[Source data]
=-=-=

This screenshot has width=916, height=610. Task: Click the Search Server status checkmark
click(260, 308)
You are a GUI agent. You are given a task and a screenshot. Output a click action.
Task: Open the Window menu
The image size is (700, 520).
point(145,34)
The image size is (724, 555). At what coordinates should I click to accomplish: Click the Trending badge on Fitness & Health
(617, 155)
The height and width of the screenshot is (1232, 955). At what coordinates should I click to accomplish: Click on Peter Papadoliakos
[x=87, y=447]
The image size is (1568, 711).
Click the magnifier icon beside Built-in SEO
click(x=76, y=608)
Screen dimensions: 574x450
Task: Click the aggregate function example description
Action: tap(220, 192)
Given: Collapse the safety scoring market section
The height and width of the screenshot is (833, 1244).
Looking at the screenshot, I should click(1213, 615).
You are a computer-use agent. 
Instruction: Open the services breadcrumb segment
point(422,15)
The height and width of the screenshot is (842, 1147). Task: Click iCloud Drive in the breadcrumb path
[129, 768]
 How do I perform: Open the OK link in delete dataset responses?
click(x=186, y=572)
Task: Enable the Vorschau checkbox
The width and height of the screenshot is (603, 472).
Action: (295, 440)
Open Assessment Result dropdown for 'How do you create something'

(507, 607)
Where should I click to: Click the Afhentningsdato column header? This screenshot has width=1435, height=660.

=-=-=

■ Work to complete
Each line above that contains the word "agent" should be copied.

■ Result for this task
You are a GUI agent. You are given a task and a screenshot. Output a click action.
You are a computer-use agent. 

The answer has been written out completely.